**What the exercise asks**
Repeat every record exactly as given.

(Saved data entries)
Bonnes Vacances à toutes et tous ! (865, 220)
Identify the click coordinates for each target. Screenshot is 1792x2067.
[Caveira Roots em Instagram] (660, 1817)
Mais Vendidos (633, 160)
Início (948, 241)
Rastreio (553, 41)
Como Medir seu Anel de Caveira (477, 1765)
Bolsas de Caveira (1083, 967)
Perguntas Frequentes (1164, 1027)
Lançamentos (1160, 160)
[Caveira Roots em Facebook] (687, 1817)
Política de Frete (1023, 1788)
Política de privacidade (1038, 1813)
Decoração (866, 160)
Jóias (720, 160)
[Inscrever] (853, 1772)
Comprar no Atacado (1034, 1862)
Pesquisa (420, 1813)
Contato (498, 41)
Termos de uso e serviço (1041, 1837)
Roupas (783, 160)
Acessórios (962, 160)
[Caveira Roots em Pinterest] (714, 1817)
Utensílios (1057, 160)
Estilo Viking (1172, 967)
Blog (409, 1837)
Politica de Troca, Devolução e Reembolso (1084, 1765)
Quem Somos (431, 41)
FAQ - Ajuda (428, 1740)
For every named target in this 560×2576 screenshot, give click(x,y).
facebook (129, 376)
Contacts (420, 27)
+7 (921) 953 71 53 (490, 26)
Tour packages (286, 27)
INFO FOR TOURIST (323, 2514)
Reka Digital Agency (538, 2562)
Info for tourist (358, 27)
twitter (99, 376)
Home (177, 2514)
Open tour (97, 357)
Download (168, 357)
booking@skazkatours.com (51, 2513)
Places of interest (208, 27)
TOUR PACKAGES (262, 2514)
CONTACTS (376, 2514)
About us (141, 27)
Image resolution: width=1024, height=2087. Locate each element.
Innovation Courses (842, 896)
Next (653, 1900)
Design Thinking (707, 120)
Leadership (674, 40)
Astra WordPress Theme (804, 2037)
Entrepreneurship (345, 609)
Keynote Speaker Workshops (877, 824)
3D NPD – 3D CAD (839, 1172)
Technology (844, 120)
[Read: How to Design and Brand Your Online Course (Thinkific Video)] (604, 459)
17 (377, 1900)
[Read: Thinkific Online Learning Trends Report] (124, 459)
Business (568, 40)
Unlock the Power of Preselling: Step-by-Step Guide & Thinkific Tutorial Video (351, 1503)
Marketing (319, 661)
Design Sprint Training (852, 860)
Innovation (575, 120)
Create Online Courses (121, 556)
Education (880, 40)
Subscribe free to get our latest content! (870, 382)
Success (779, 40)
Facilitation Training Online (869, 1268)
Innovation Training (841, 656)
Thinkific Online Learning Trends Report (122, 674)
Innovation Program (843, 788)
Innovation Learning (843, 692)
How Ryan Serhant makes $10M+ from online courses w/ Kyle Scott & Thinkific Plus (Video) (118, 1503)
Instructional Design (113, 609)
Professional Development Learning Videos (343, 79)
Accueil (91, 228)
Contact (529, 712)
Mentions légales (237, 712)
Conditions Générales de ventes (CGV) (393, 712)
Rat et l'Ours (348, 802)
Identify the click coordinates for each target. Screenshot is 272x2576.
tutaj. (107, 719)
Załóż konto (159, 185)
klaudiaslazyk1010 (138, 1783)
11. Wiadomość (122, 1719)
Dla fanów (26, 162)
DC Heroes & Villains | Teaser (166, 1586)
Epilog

**Written response**
Bonnes Vacances à toutes et tous ! (865, 220)
Identify the click coordinates for each target. Screenshot is 1792x2067.
[Caveira Roots em Instagram] (660, 1817)
Mais Vendidos (633, 160)
Início (948, 241)
Rastreio (553, 41)
Como Medir seu Anel de Caveira (477, 1765)
Bolsas de Caveira (1083, 967)
Perguntas Frequentes (1164, 1027)
Lançamentos (1160, 160)
[Caveira Roots em Facebook] (687, 1817)
Política de Frete (1023, 1788)
Política de privacidade (1038, 1813)
Decoração (866, 160)
Jóias (720, 160)
[Inscrever] (853, 1772)
Comprar no Atacado (1034, 1862)
Pesquisa (420, 1813)
Contato (498, 41)
Termos de uso e serviço (1041, 1837)
Roupas (783, 160)
Acessórios (962, 160)
[Caveira Roots em Pinterest] (714, 1817)
Utensílios (1057, 160)
Estilo Viking (1172, 967)
Blog (409, 1837)
Politica de Troca, Devolução e Reembolso (1084, 1765)
Quem Somos (431, 41)
FAQ - Ajuda (428, 1740)
For every named target in this 560×2576 screenshot, give click(x,y).
facebook (129, 376)
Contacts (420, 27)
+7 (921) 953 71 53 (490, 26)
Tour packages (286, 27)
INFO FOR TOURIST (323, 2514)
Reka Digital Agency (538, 2562)
Info for tourist (358, 27)
twitter (99, 376)
Home (177, 2514)
Open tour (97, 357)
Download (168, 357)
booking@skazkatours.com (51, 2513)
Places of interest (208, 27)
TOUR PACKAGES (262, 2514)
CONTACTS (376, 2514)
About us (141, 27)
Image resolution: width=1024, height=2087. Locate each element.
Innovation Courses (842, 896)
Next (653, 1900)
Design Thinking (707, 120)
Leadership (674, 40)
Astra WordPress Theme (804, 2037)
Entrepreneurship (345, 609)
Keynote Speaker Workshops (877, 824)
3D NPD – 3D CAD (839, 1172)
Technology (844, 120)
[Read: How to Design and Brand Your Online Course (Thinkific Video)] (604, 459)
17 (377, 1900)
[Read: Thinkific Online Learning Trends Report] (124, 459)
Business (568, 40)
Unlock the Power of Preselling: Step-by-Step Guide & Thinkific Tutorial Video (351, 1503)
Marketing (319, 661)
Design Sprint Training (852, 860)
Innovation (575, 120)
Create Online Courses (121, 556)
Education (880, 40)
Subscribe free to get our latest content! (870, 382)
Success (779, 40)
Facilitation Training Online (869, 1268)
Innovation Training (841, 656)
Thinkific Online Learning Trends Report (122, 674)
Innovation Program (843, 788)
Innovation Learning (843, 692)
How Ryan Serhant makes $10M+ from online courses w/ Kyle Scott & Thinkific Plus (Video) (118, 1503)
Instructional Design (113, 609)
Professional Development Learning Videos (343, 79)
Accueil (91, 228)
Contact (529, 712)
Mentions légales (237, 712)
Conditions Générales de ventes (CGV) (393, 712)
Rat et l'Ours (348, 802)
Identify the click coordinates for each target. Screenshot is 272x2576.
tutaj. (107, 719)
Załóż konto (159, 185)
klaudiaslazyk1010 (138, 1783)
11. Wiadomość (122, 1719)
Dla fanów (26, 162)
DC Heroes & Villains | Teaser (166, 1586)
Epilog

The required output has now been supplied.